Dalyon had never cried. It was one of the things that Ma said he didn’t seem to do. It wasn’t either good or bad. It just was. In the story about Hansel, Gretel and the witch, Gretel cried when she was lost in the woods, and Hansel told her not to worry. Perhaps Dalyon should say this to Ma. From his quiet place just near the side door, Dalyon looked to her face for more clues. Ma said that a person’s face could show if they were happy or sad, and of other things they were thinking and feeling too. Everyone had their own thoughts, different from Dalyon.

Dalyon tried to see Ma’s thoughts in her face. Her face was a changing thing. It changed shape and it changed colour. It became dark, and then as pale as flour so that she almost disappeared into the walls. Dalyon danced from one foot to the other as he hovered by the door, watching her, unsure of what he should do. It was too difficult. He closed his eyes, and listened until she stopped her strange noises. Perhaps she knew he was there. Perhaps this is what she was thinking. Perhaps she didn’t like him looking at her crying.

He moved away, back to his business, ashamed of being there. He shook his head, shaking away his discomfort, and flapped his hands like small rags in a strong wind. He went like that until something entered his field of vision and called him away to play.

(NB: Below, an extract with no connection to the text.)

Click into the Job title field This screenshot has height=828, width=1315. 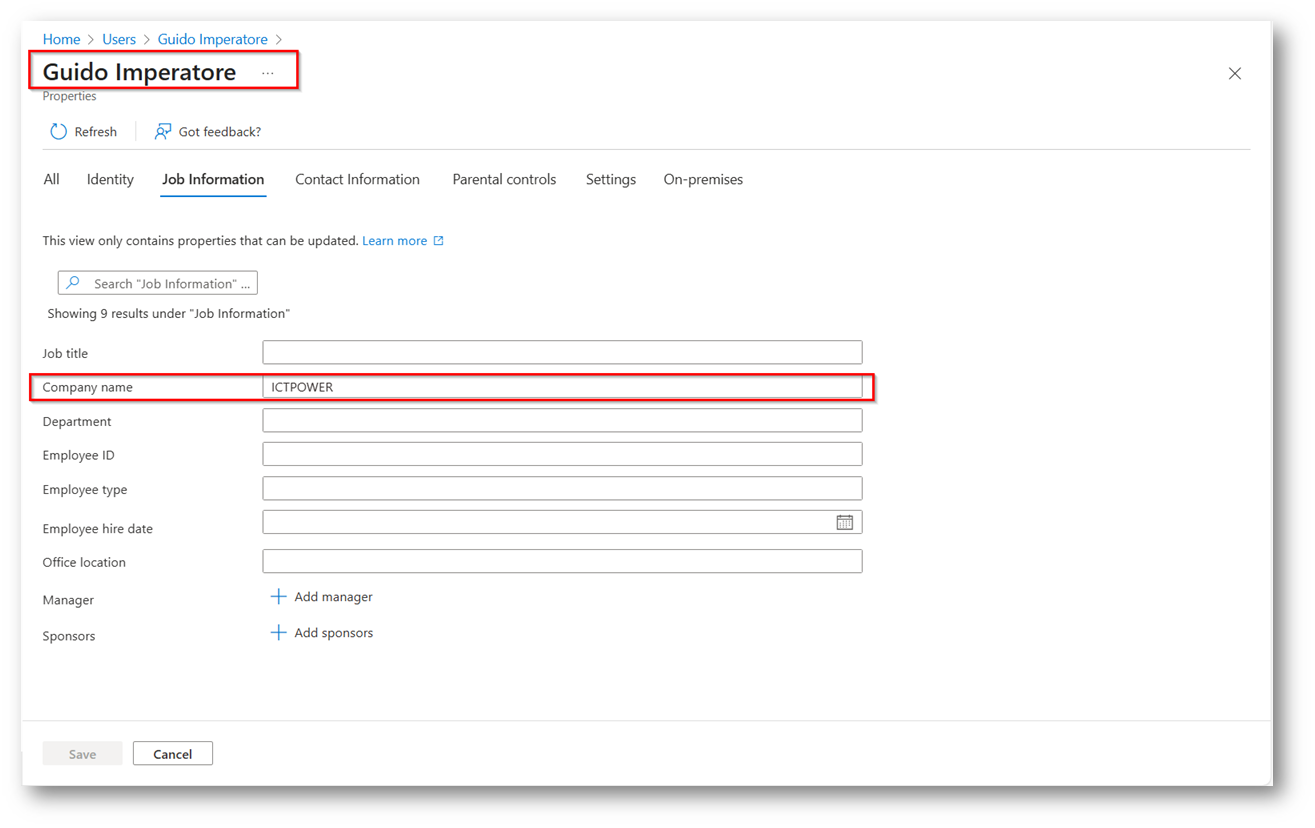(x=561, y=353)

These objects in this yard spoke to him. Perhaps they, too, had their own thoughts. This chair was heavy and claimed it didn’t want to be moved. The swing was playful and always teasing him with its little movements. Come and play with me, it said. The trampoline liked being jumped on. It laughed and giggled with every spring and hop. When he ran fast, it laughed fast and high. When he jumped slowly, it laughed slowly like a goofy storybook horse.

Dalyon was flying on the swing. He was bouncing on the trampoline. He was checking his chair fence for gaps. The cat was lying there, old and tired. It got up, stretched its opposite side front and back legs way out, brought them back to stand beneath its body, and slunk away. It looked over its shoulder, not knowing what to do, or whether Dalyon would run to catch it this time, or not.